I want to find the Fourier transform of $ g(t)=(2t+\sin t)e^{e^{-t^2}}$.
Take the formula $V(\omega)=\int_{-\infty}^\infty v(t)e^{-i\omega t}$, and we get:
\begin{equation} V(\omega)=\int_{-\infty}^\infty (2t+\sin t)e^{-t^2}e^{-i\omega t}dt=\int_{-\infty}^\infty 2te^{-t^2}e^{-i\omega t}dt+\int_{-\infty}^\infty \sin te^{-t^2}e^{-i\omega t}dt \end{equation}
here, one gets three integrals, if replacing $\sin t= \frac{e^{it}-e^{-it}}{2i}$:
\begin{equation} V(\omega)=\int_{-\infty}^\infty 2te^{-t^2}e^{-i\omega t}dt+\frac{1}{2i}\int_{-\infty}^\infty e^{it}te^{-t^2}e^{-i\omega t}dt-\frac{1}{2i}\int_{-\infty}^\infty e^{-it}te^{-t^2}e^{-i\omega t}dt \end{equation}
From here, I am not able to see any known form from the Fourier transform table, except $f(t)sin(\Omega t)=\frac{\hat{f}(\omega-\Omega)-\hat{f}(\omega+\Omega}{2i}$, which would be used before changing the sine term.
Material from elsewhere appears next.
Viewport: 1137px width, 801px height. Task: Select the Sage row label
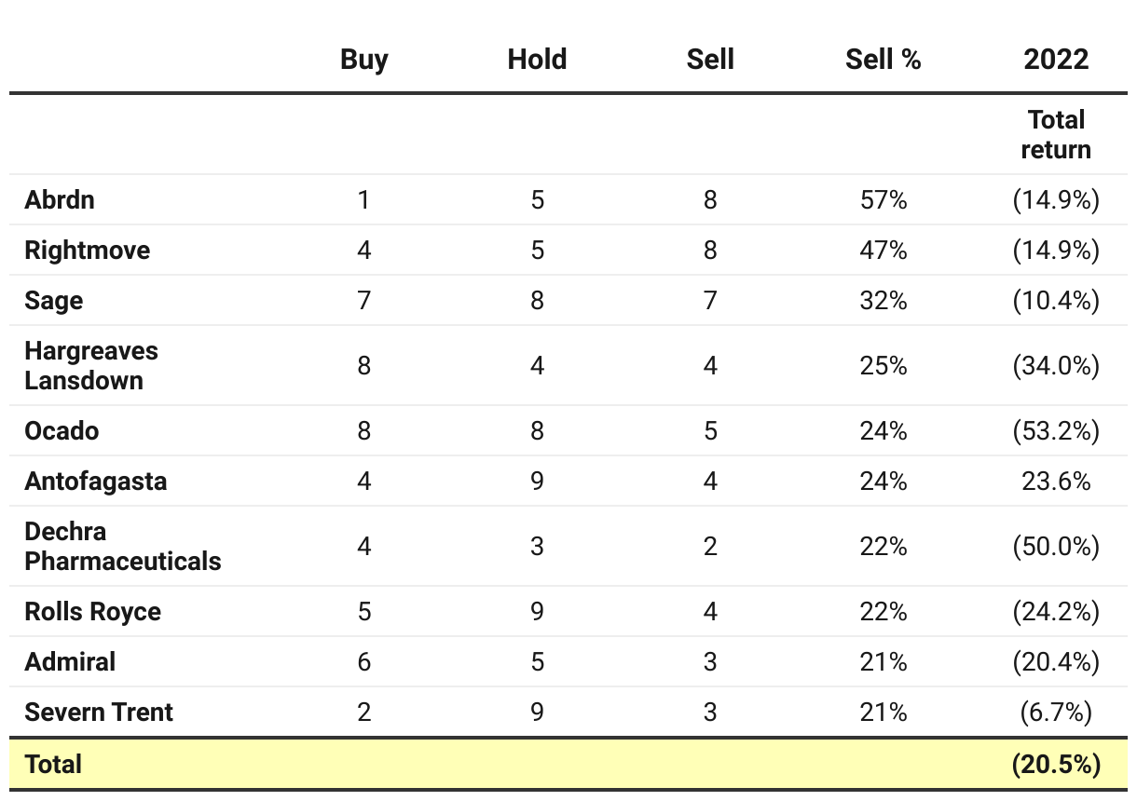tap(54, 301)
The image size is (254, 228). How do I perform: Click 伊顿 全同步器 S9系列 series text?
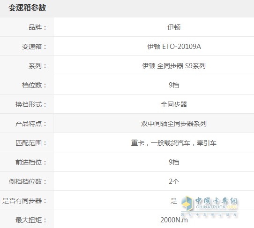click(x=174, y=66)
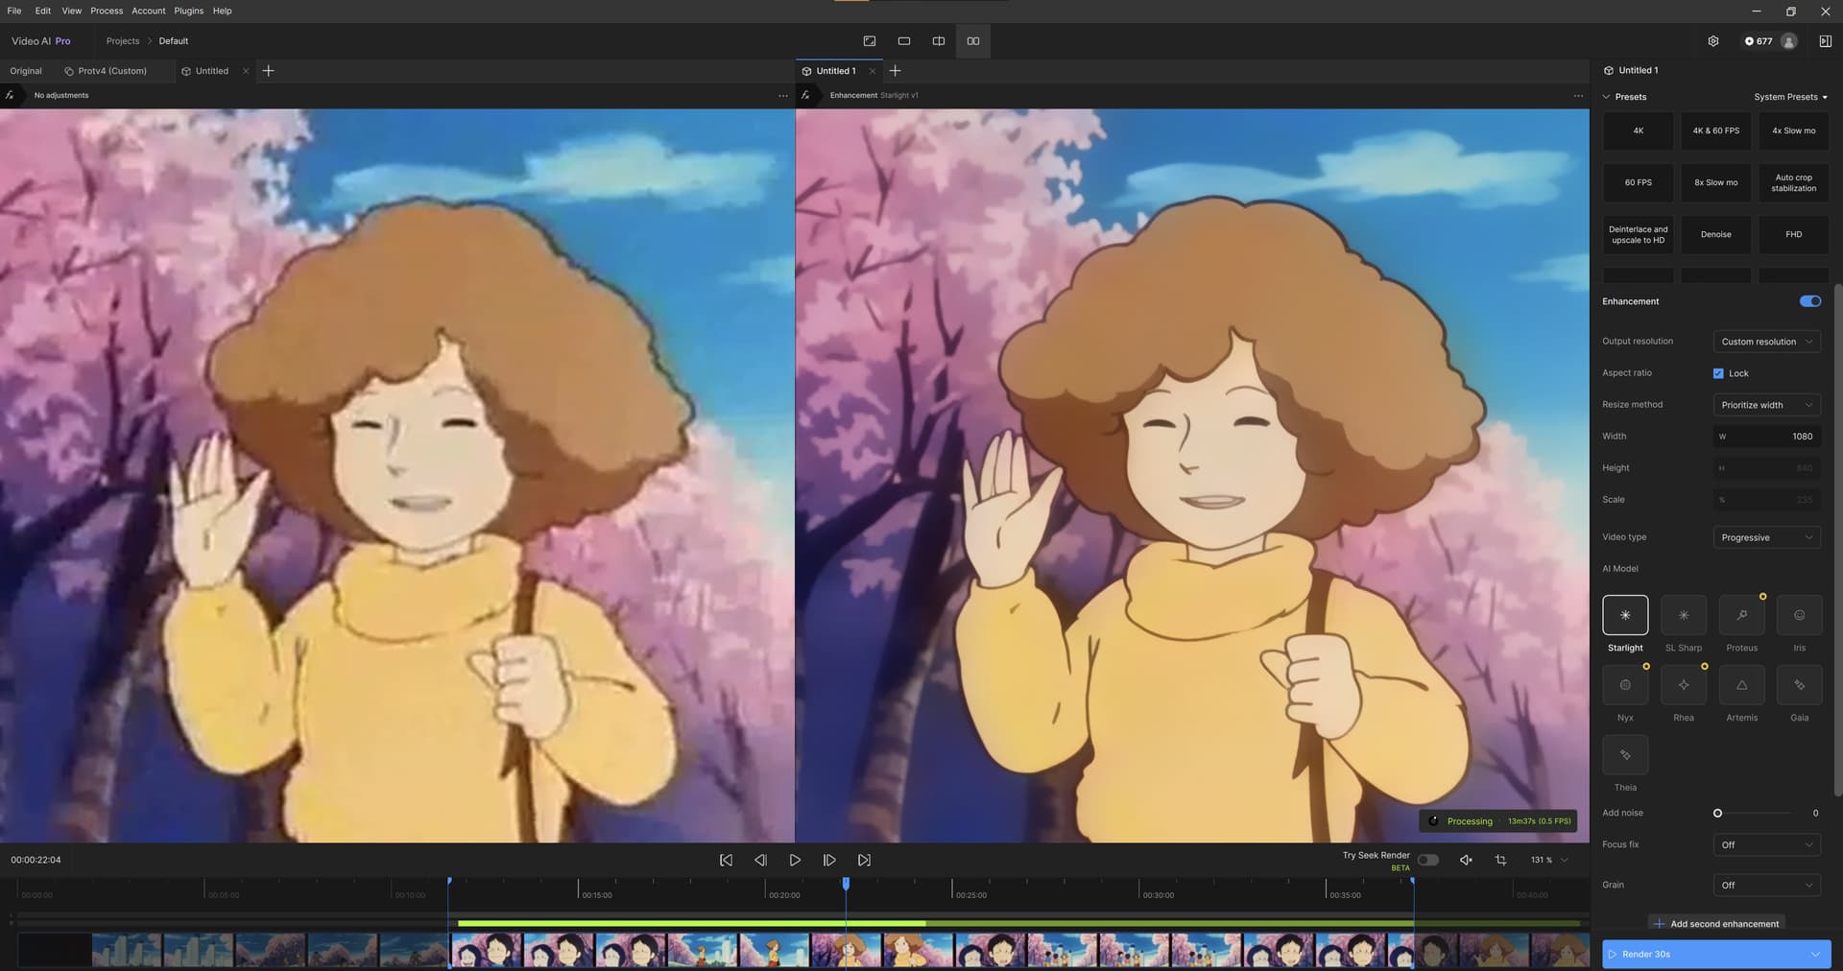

But either forms, have the $t^2+it-i\omega t$ factor in the exponents, which I can't really amend with the Fourier transform of $e^{-at^2}=\frac{\sqrt{\pi}}{\sqrt{a}}e^{-\omega^2/4a}$ either, since $t^2+it-i\omega t$ is very different from $at^2$.
What would be the right solution here?
Thanks